Entries supplied:
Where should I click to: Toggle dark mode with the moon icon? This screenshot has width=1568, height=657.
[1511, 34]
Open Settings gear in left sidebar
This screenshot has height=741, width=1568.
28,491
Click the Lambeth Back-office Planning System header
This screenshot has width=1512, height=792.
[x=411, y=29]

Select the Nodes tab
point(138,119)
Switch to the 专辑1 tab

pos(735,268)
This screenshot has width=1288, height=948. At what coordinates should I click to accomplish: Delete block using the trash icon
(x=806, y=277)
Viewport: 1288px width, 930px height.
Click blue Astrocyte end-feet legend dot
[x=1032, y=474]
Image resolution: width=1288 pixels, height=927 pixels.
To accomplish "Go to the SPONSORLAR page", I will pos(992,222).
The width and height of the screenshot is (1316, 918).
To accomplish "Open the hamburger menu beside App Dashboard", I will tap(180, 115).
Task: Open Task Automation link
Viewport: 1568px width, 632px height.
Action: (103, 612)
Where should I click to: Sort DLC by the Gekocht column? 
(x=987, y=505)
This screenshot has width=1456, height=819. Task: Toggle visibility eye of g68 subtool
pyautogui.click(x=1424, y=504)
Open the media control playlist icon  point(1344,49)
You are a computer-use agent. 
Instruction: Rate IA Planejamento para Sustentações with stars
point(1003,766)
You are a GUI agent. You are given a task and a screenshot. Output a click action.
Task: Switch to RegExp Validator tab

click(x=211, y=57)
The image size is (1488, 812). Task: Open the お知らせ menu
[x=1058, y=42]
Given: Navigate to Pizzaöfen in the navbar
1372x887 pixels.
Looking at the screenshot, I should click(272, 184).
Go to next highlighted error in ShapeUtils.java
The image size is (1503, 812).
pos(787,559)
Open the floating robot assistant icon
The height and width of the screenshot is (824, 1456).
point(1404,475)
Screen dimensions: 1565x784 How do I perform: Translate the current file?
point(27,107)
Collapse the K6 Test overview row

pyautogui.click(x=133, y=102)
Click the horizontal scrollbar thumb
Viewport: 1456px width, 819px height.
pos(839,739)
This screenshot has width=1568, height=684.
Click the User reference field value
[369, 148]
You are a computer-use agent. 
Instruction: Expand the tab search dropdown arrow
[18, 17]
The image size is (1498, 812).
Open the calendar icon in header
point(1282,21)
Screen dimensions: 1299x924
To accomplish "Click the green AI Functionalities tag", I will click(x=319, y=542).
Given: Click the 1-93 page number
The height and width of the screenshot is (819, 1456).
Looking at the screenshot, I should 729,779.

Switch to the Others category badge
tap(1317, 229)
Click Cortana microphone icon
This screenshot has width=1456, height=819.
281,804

Work instruction: Among the entries, find each line that includes the string "page" and copy it.

Result for this exercise:
To accomplish "Go to the SPONSORLAR page", I will pos(992,222).
Given: Click the 1-93 page number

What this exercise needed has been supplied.